** Begin TEXT SECTION **

Hot Topics in Insurance Law in the Sunshine State: Impacts of Florida Insurance Code Reforms on the Market and in the Courts, and the Expansion of AI
With the legislative reforms of 2022 and 2023 and the rise of artificial intelligence (AI), it is undeniable that the Florida insurance market and legal practice are remarkably different from just a few years ago.
Impact of 2022 and 2023 reforms – a recovering market
Florida is the seventh largest international insurance market, with a gross domestic product exceeding USD1.7 trillion. But for the last two decades, Florida’s insurance market was unwell, shackled by arguably the most aggressive insurance litigation environment in the United States. In 2022 and 2023, after numerous failed previous attempts, the Florida Legislature passed substantial reforms aimed at righting Florida’s insurance market.
What is very clear today is that Florida’s recent insurance reforms have been a success. The impacts of the 2022 and 2023 legislative actions in Florida are restoring consumer confidence in the insurance industry and attracting private insurance companies back to the state. Florida’s insurance department has reported that, to date, 17 new insurance carriers have entered the Florida market since the historic reforms (see House of Representatives, Insurance & Banking Subcommittee, Meeting Packet for 18 November 2025, at 3 (18 November 2025)). A shift towards a more competitive and consumer-friendly insurance market in Florida is being seen.
In November 2025, Florida Insurance Commissioner Michael Yaworsky presented to both insurance committees of the state legislature to report on the impact of the recent reforms. Based on the statistics presented, Yaworsky demonstrated to the House Insurance & Banking Subcommittee and the Senate Banking and Insurance Committee that the consumer and litigation reforms have been successful. The reforms have led to rate decreases in both property and automobile policies, more options for homeowners’ insurance and lower reinsurance rates. The reforms have further seen a return to profitability for insurance companies and the successful depopulation of the taxpayer-backed “insurer of last resort”, Citizens Property Insurance Corporation.
Yaworsky also provided data showing that the property insurance market as a whole is on the road to recovery. Florida’s insurance companies writing the state’s 7.6 million residential policies are now financially sound, with positive net income and underwriting gains, compared to 2017–22, when net income and underwriting gains had been negative in Florida for seven straight years. Average personal residential property insurance rates are decreasing, even despite inflation, and the average homeowner’s insurance rate requests are also dropping (see House of Representatives, Insurance & Banking Subcommittee, Meeting Packet for 18 November 2025, at 8 (18 November 2025)).
A review of data from Citizens Property Insurance Corporation also demonstrates the positive impacts of the legislative reforms. Citizens is Florida’s state-run “insurer of last resort”, and its policy count and litigation activity serve as a Florida insurance market health barometer. Since the reforms, Citizens has reduced its policy count from over 1.5 million to under 400,000, its lowest level in 14 years (see Citizens Market Accountability Advisory Committee, Conference Call of 19 November 2025 (meeting agenda and minutes), at 3 (19 November 2025) and Governor Ron DeSantis’s Press Release on Insurance Rate Relief (12 January 2026)).

** End TEXT SECTION **
** Begin MATERIALS PROVIDED **

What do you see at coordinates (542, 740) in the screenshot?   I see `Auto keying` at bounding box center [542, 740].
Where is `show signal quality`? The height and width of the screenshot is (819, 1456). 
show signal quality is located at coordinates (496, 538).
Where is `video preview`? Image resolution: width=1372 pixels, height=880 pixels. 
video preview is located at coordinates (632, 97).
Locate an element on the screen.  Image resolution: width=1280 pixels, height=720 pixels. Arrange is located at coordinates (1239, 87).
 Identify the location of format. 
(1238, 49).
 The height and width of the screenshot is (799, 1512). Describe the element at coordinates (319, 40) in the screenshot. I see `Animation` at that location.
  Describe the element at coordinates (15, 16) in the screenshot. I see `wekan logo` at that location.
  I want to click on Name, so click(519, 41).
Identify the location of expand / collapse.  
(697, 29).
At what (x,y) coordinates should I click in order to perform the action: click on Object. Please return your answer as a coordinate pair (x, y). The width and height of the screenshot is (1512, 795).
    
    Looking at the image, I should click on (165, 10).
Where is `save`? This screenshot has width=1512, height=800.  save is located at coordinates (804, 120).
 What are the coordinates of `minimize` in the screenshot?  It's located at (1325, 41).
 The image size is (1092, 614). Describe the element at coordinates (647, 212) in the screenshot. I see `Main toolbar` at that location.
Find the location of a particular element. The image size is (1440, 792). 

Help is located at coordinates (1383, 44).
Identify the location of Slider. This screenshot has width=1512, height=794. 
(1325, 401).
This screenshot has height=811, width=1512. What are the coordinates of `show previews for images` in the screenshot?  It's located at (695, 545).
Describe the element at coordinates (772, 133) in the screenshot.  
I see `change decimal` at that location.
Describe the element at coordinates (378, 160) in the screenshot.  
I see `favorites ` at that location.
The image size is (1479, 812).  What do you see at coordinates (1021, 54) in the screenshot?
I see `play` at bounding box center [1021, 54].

** End MATERIALS PROVIDED **

# TASK REQUIREMENTS
a) Reproduce the passage of the Florida insurance reform text between "In November 2025, Florida" and "Property Insurance Corporation.", inclusive.
b) Transcribe the entries between the line holding "at (1325, 41)." and the final line of the entries, inclusive.

# RESPONSES TO THE EXERCISE
a)
In November 2025, Florida Insurance Commissioner Michael Yaworsky presented to both insurance committees of the state legislature to report on the impact of the recent reforms. Based on the statistics presented, Yaworsky demonstrated to the House Insurance & Banking Subcommittee and the Senate Banking and Insurance Committee that the consumer and litigation reforms have been successful. The reforms have led to rate decreases in both property and automobile policies, more options for homeowners’ insurance and lower reinsurance rates. The reforms have further seen a return to profitability for insurance companies and the successful depopulation of the taxpayer-backed “insurer of last resort”, Citizens Property Insurance Corporation.

b)
 What are the coordinates of `minimize` in the screenshot?  It's located at (1325, 41).
 The image size is (1092, 614). Describe the element at coordinates (647, 212) in the screenshot. I see `Main toolbar` at that location.
Find the location of a particular element. The image size is (1440, 792). 

Help is located at coordinates (1383, 44).
Identify the location of Slider. This screenshot has width=1512, height=794. 
(1325, 401).
This screenshot has height=811, width=1512. What are the coordinates of `show previews for images` in the screenshot?  It's located at (695, 545).
Describe the element at coordinates (772, 133) in the screenshot.  
I see `change decimal` at that location.
Describe the element at coordinates (378, 160) in the screenshot.  
I see `favorites ` at that location.
The image size is (1479, 812).  What do you see at coordinates (1021, 54) in the screenshot?
I see `play` at bounding box center [1021, 54].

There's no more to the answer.